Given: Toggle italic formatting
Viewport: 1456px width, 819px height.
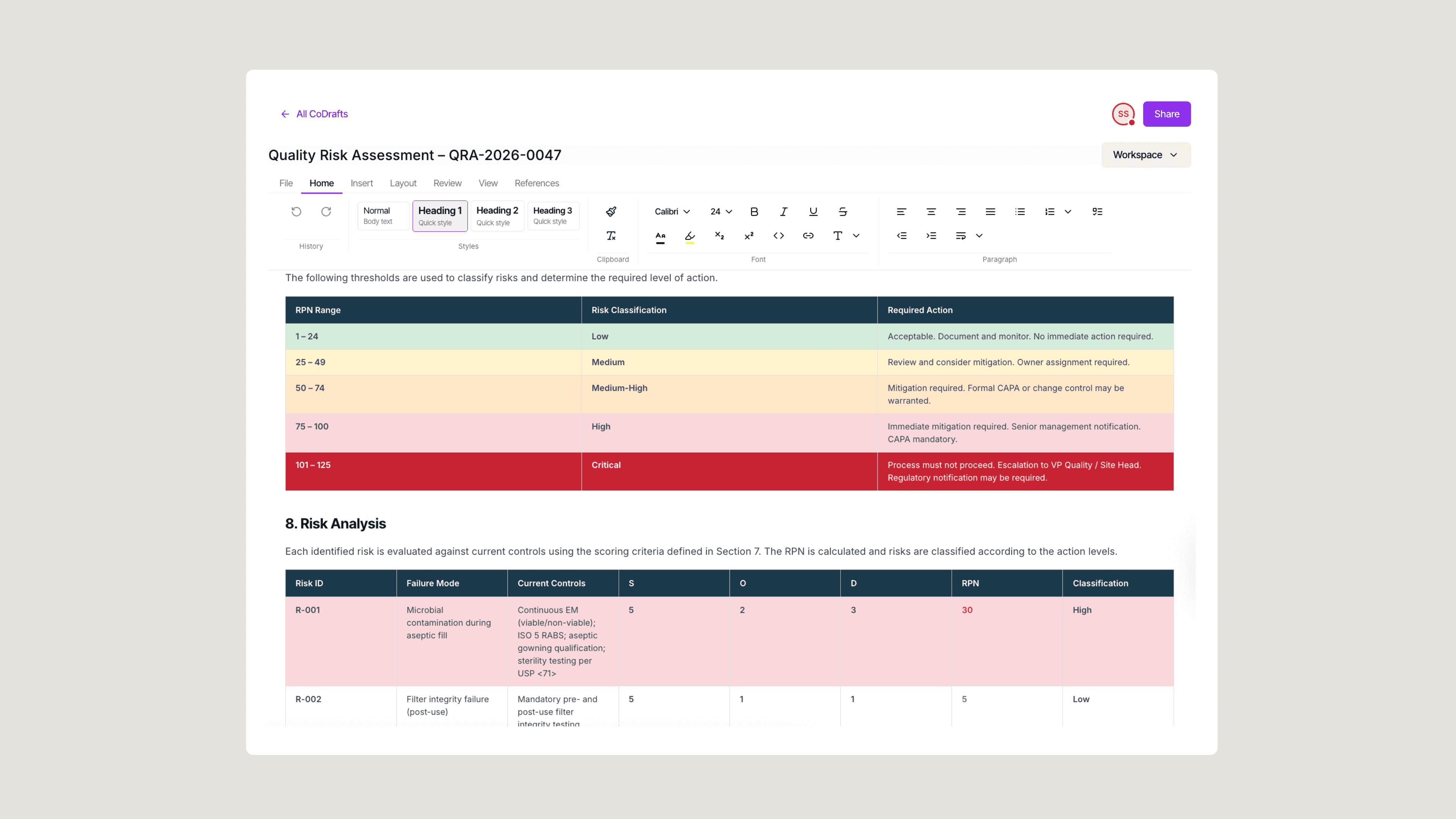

◇ ◇ ◇ ◇

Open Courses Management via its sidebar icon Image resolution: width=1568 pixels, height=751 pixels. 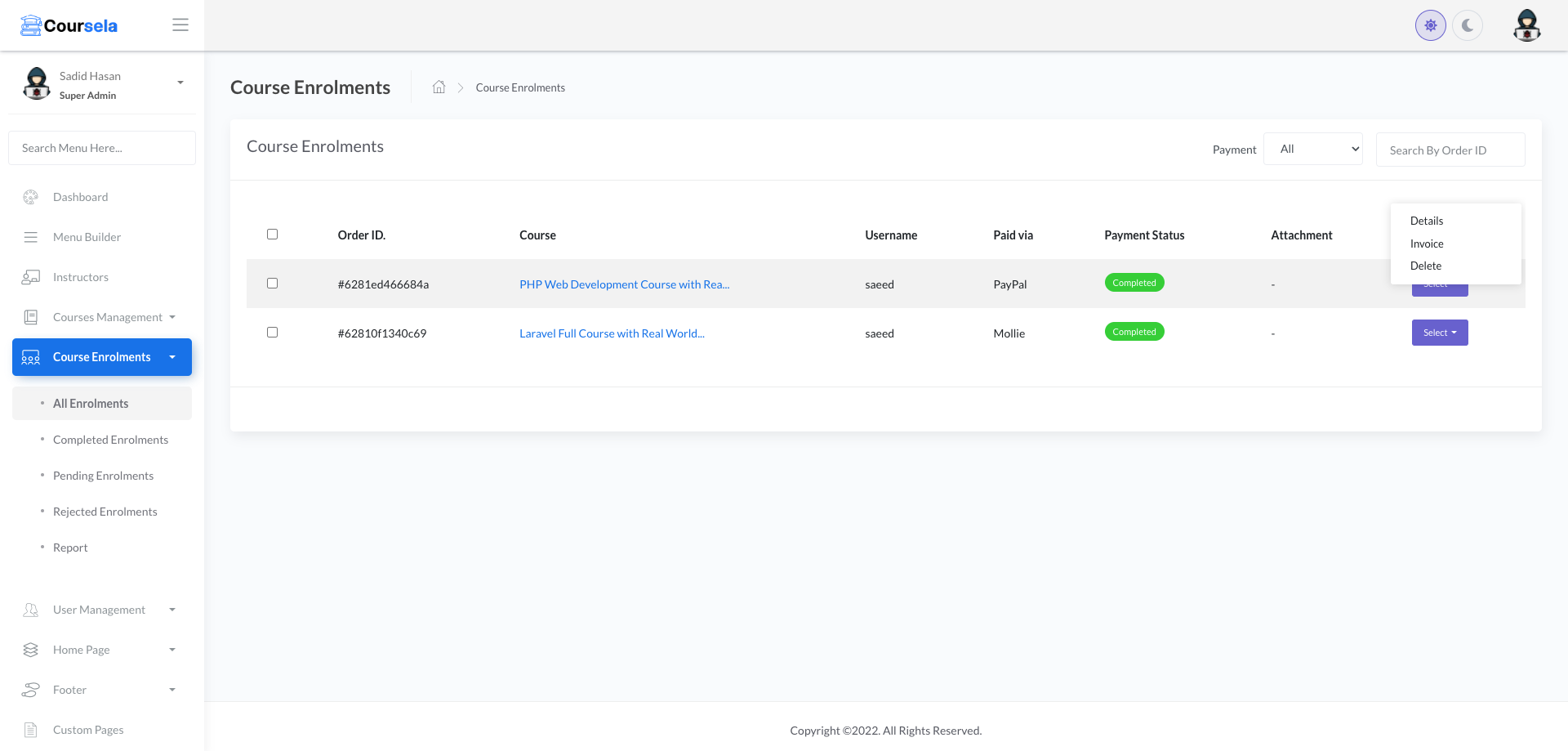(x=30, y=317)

◇ ◇ ◇ ◇

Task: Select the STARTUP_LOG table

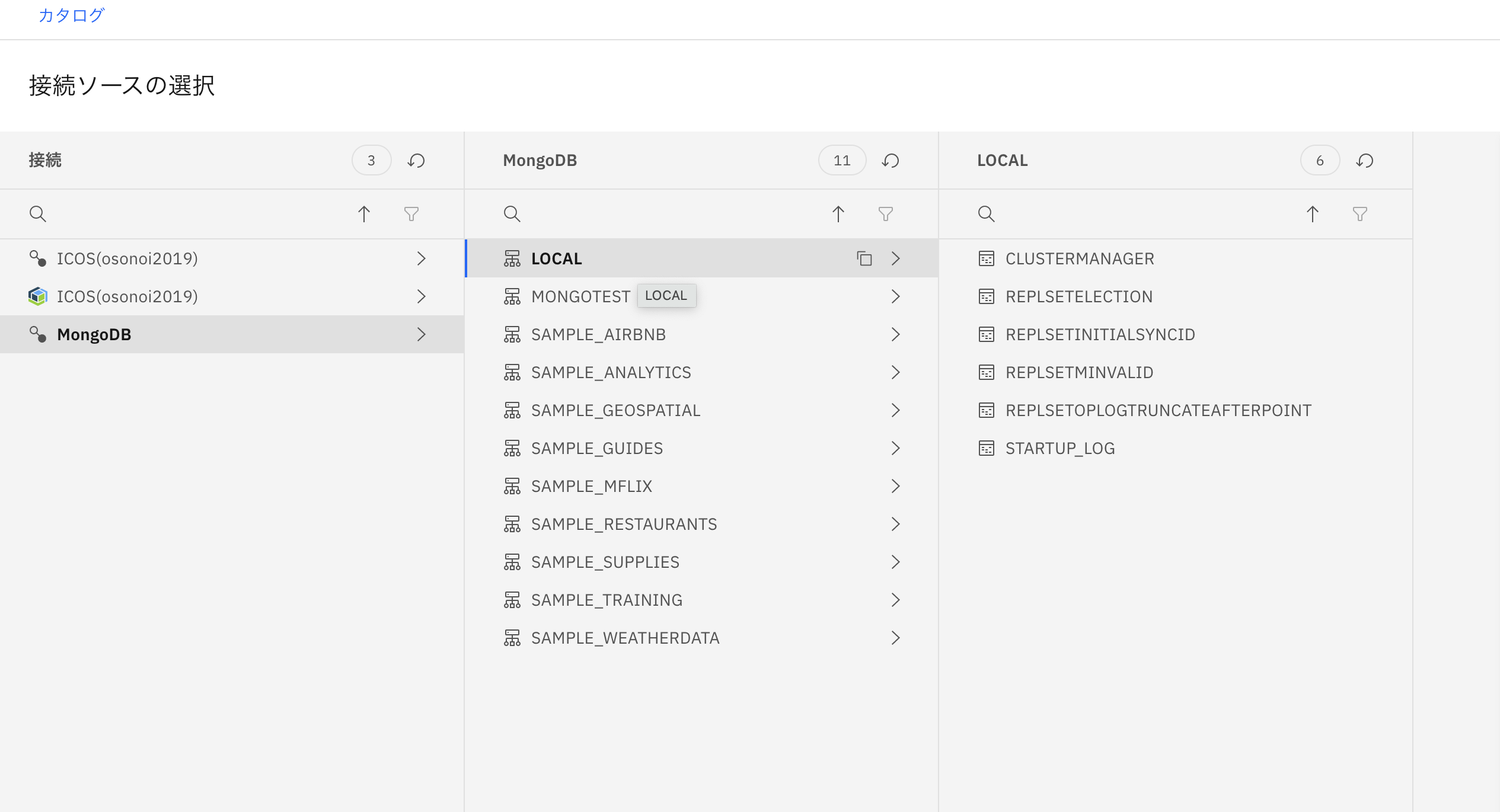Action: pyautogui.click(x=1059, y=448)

◇ ◇ ◇ ◇

### Exercise goal
From the records above, copy only the lines starting with the line that holds "Given: Toggle italic formatting" and going on through the line that holds "Viewport: 1456px width, 819px height.", exactly as written.

### Answer box
Given: Toggle italic formatting
Viewport: 1456px width, 819px height.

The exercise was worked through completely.